#### Auszug:
*****

Analyse eines KlassikersDie ELECTRO VOICE Sentry III ist definitiv ein Lautsprecher-Klassiker aus den Hochzeiten der "Groß-Lautsprecher". Hier ein paar Eckdaten (Quelle: Hifi-Wiki bzw. Datenblatt EV): • Baujahre: 1976-1985 • Belastbarkeit: 50 W Sinus / 500 W Musik |
Das liest sich doch schon mal ganz imposant. Das gilt auch für den Testbericht aus der HiFi-Stereophonie 7/1975, wo der Sentry III folgendes attestiert wurde:
"Gesamturteil: Ungemein basstüchtige und -saubere Großbox extrem hohen Wirkungsgrades, die dank ihrer gewaltigen Dynamik, ihres idealen Rundstrahlverhaltens und ihrer weitgehenden Klangneutralität ein Klangbild von bewundernswerter Transparenz erzeugt und deshalb eine Spitzenposition in der Klasse der Giganten einnimmt. Für extrem hohe Pegel ebenso geeignet wie für leise Lautstärken."
Das ist jetzt 47 Jahre her, und es stellt sich natürlich die Frage, wie diese Lautsprecher nach so vielen Betriebsjahren heute klingen. Denn sowohl an den mechanischen Teilen (Chassis) wie an den elektrischen Teilen (Weichenbauteilen) hat der Zahn der Zeit kräftig genagt. Uns bot sich die Möglichkeit insgesamt vier Sentry III mal genauer unter die Lupe zu nehmen - und zwar genau die 4 Stück, die zuvor einige Monate bei Klang & Ton verbracht hatten. Dort hatte man zwar an EINER Box mal den Frequenzgang unter Winkeln, die Impedanz und den Klirrfaktor bei 85 und 95 dB (Heft 3/2022) bzw. die Wirkung des optionalen Equalizers darauf gemessen und sogar eine Weichenmodifikation gemacht (Heft 4/2022) - mögliche Unterschiede zwischen den vier Sentrys wurden aber nicht untersucht (zumindest wurde nicht darüber berichtet).

*****

Daten zum Auffinden von Wörtern und Elementen
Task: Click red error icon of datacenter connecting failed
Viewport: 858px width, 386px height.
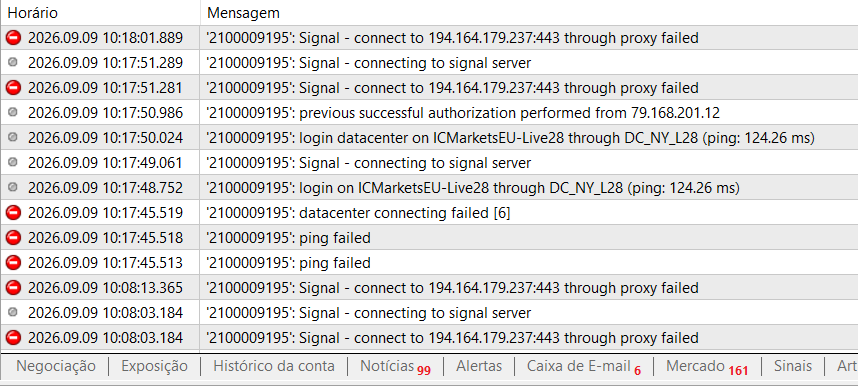Action: tap(13, 212)
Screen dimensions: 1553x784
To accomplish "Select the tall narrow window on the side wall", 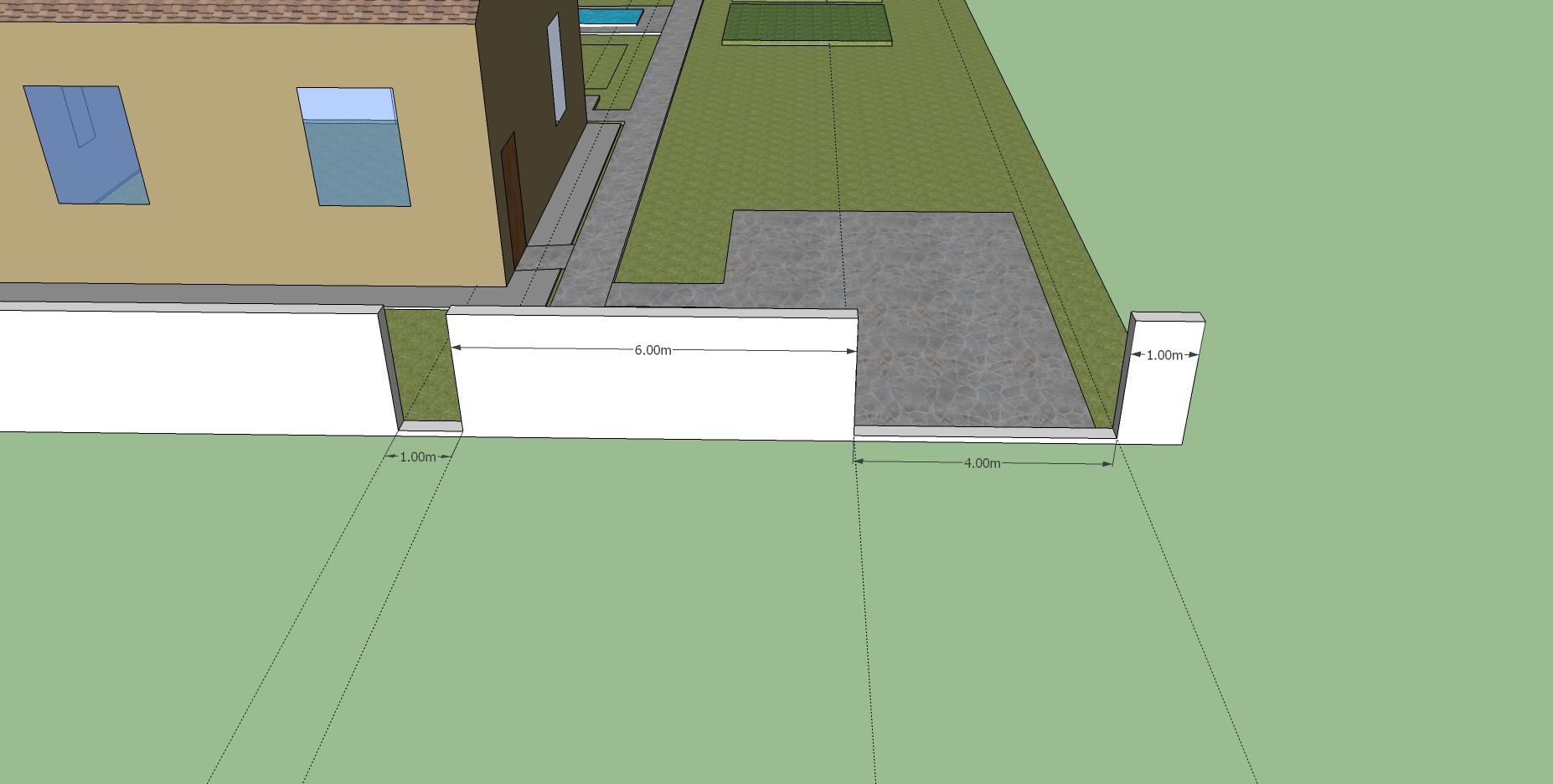I will [556, 69].
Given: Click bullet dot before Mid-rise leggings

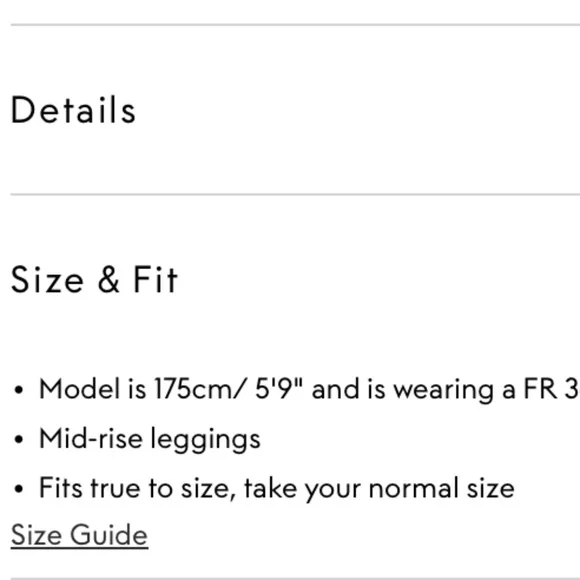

*****

#### Ziel A:
Beantworten Sie anhand des Auszugs über die Sentry III folgende Fragen:
(i) In welchen Jahren wurde der Lautsprecher gebaut?
(ii) In welcher Ausgabe der HiFi-Stereophonie erschien der zitierte Testbericht?
(iii) Wie viele Sentry III konnten genauer untersucht werden?
#### Ziel B:
Extrahieren Sie aus dem Auszug über die Sentry III den gesamten Abschnitt von „Das ist jetzt“ bis hinunter zu „nicht darüber berichtet).“.
#### Ziel C:
Warum stellt sich laut dem Auszug über die Sentry III die Frage, wie diese Lautsprecher heute klingen? Erklären Sie es in ein bis drei Sätzen.

#### Lösung der Aufgabe A:
(i) Von 1976 bis 1985.
(ii) In der Ausgabe 7/1975.
(iii) Insgesamt vier.

#### Lösung der Aufgabe B:
Das ist jetzt 47 Jahre her, und es stellt sich natürlich die Frage, wie diese Lautsprecher nach so vielen Betriebsjahren heute klingen. Denn sowohl an den mechanischen Teilen (Chassis) wie an den elektrischen Teilen (Weichenbauteilen) hat der Zahn der Zeit kräftig genagt. Uns bot sich die Möglichkeit insgesamt vier Sentry III mal genauer unter die Lupe zu nehmen - und zwar genau die 4 Stück, die zuvor einige Monate bei Klang & Ton verbracht hatten. Dort hatte man zwar an EINER Box mal den Frequenzgang unter Winkeln, die Impedanz und den Klirrfaktor bei 85 und 95 dB (Heft 3/2022) bzw. die Wirkung des optionalen Equalizers darauf gemessen und sogar eine Weichenmodifikation gemacht (Heft 4/2022) - mögliche Unterschiede zwischen den vier Sentrys wurden aber nicht untersucht (zumindest wurde nicht darüber berichtet).

#### Lösung der Aufgabe C:
Seit dem Testbericht sind 47 Jahre vergangen. Nach so vielen Betriebsjahren hat der Zahn der Zeit sowohl an den mechanischen Teilen (Chassis) als auch an den elektrischen Teilen (Weichenbauteilen) kräftig genagt.